Nicht der Dinghartinger Burschenverein, nicht der Betriebsausflug der Barkeeper, nicht die Triathleten beim Cheat-Day sind die härtesten Wiesngänger. Die wahrhaftig Feierwütigen im Bierzelt geben sich Komplimente wie "Wahnsinn, wie dein Dirndl nach dem Stillen wieder sitzt!" Sie werden ungeduldig, wenn der Kellner nicht schnell genug Nachschub bringt. Sie haben keine Zeit zu verlieren.

Es sind junge Mütter mit Ausgang. Für den freien Abend haben sie mit Papa verhandelt, Babysitter oder Schwiegermutter eingespannt. Abhängig von der Größe der Wiesnliebe und des Freundeskreises ist es einer von wenigen oder der einzige Abend im Bierzelt. Die meisten haben mindestens ein Oktoberfest ausgesetzt, schwanger oder mit Stillkind. Jetzt sind sie wieder an der Reihe - und das wird ausgekostet.

Die Arbeit mit Kitaöffnungszeiten unter einen Hut zu bringen, zehn Dinge gleichzeitig zu jonglieren und nebenher Trotzwut-Heulanfälle zu beruhigen, ist für sie täglich Brot. Sie sind Meister der Zeiteffizienz geworden. Jetzt haben sie ein paar Stunden im Bierzelt, die dem Rausch verschrieben sind. Der bierseligen Euphorie, dem sich in den Armen liegen, dem Schlager grölen. Radler oder gar Spezi bestellen? Ist da nicht drin. Stattdessen wandert ein Flachmann unter dem Tisch umher.

Mamas tragen aus Gewohnheit einen Haufen nützlicher Dinge herum, zum Beispiel Deospray. Das kommt auf benachbarten Lederhosenhintern zum Einsatz, wenn sich ein übler Duft den Weg herüberbahnt. Wer möchte sich schon den Hendlappetit durch fremde Gase verderben lassen?

Vielleicht wirkt ein Abend mit albern verkleideten Menschen, die die Kontrolle über ihre Körperöffnungen verlieren und sich bewegen, als hätten sie gerade erst Laufen gelernt, nicht auf den ersten Blick wie der perfekte Ausgleich.
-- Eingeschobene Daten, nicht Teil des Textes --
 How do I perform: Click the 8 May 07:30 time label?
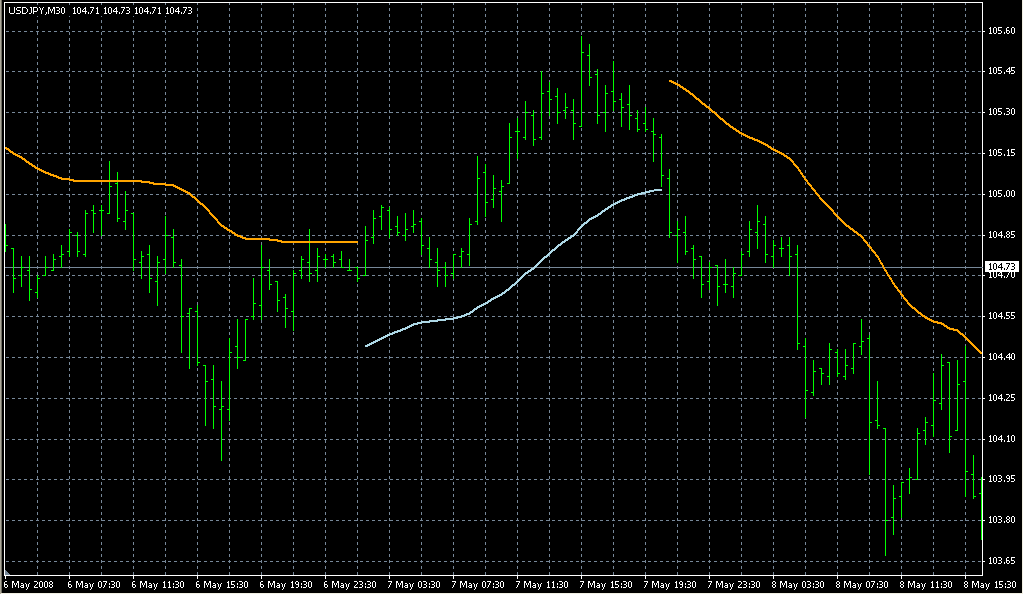tap(865, 584)
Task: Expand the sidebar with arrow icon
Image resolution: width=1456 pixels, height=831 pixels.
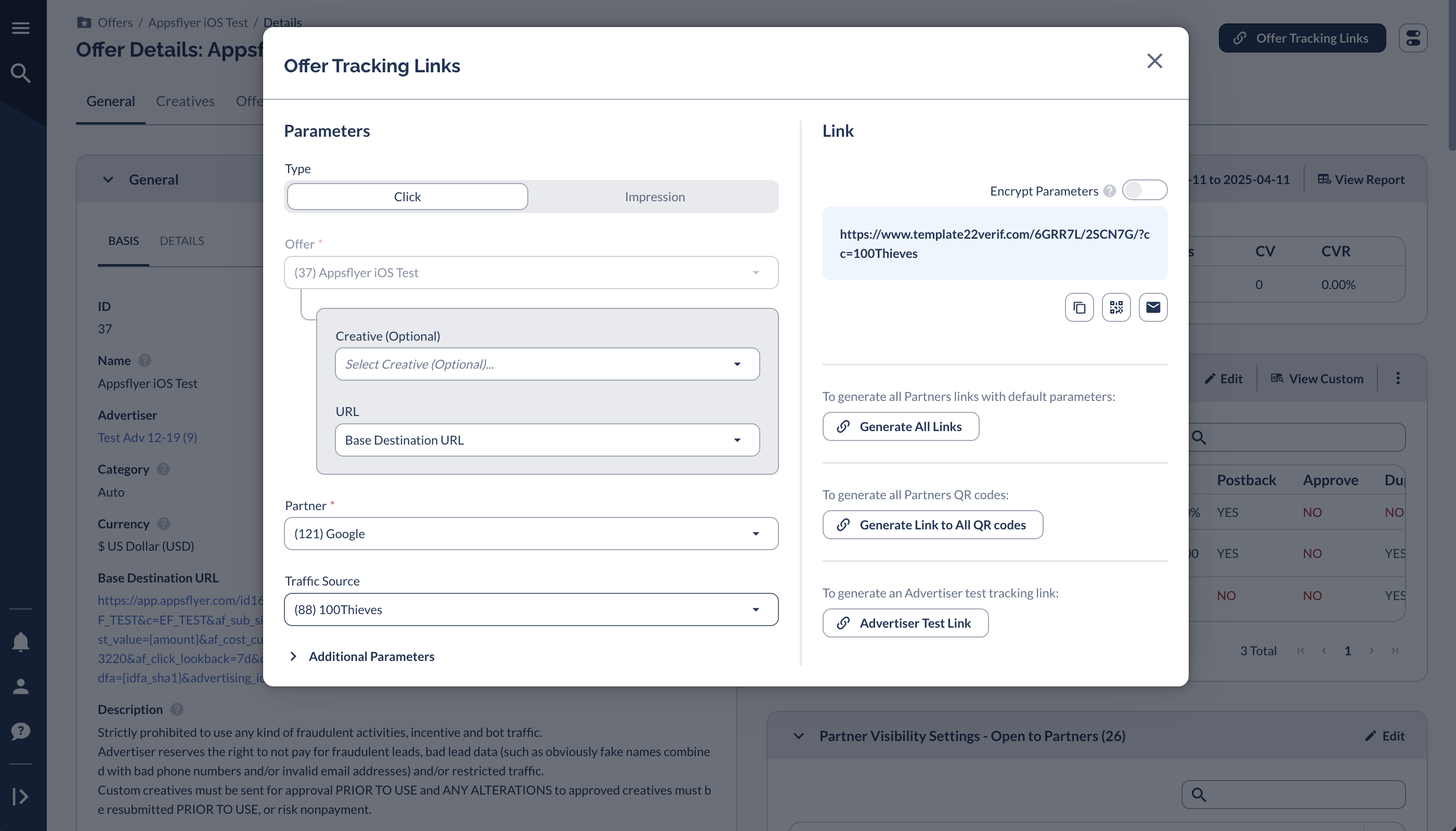Action: pyautogui.click(x=20, y=796)
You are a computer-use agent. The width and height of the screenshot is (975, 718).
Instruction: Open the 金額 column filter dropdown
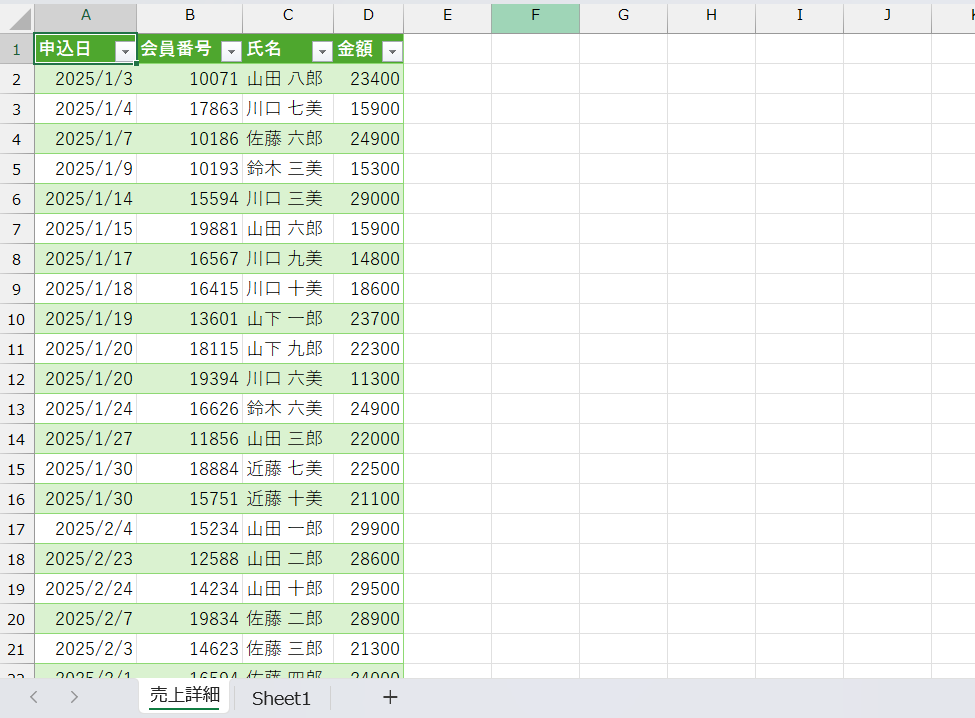click(392, 51)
Andererseits können die Mamas dabei trinken und sich wie alle anderen im Bierzelt nach Herzenslust gehen lassen - was einem Therapieerlebnis gleichkommt. Und sie müssen nicht den Animateur spielen, sondern dürfen selbst Anweisungen befolgen: Die Hände! Zum Himmel! Gsuffa!

Nur Unwägbarkeiten wie Müdigkeit können einen vorzeitigen Abbruch dieser Bierzeltfreude erwirken. Schlafmangel lässt sich nicht wegtrinken, nicht mit Bier, nicht am Schnapsstand und erst recht nicht beim Gin Tonic auf der After-Wiesn-Party. Gut, dass Mama im Zweifel immer eine Ausrede hat: die Kinder.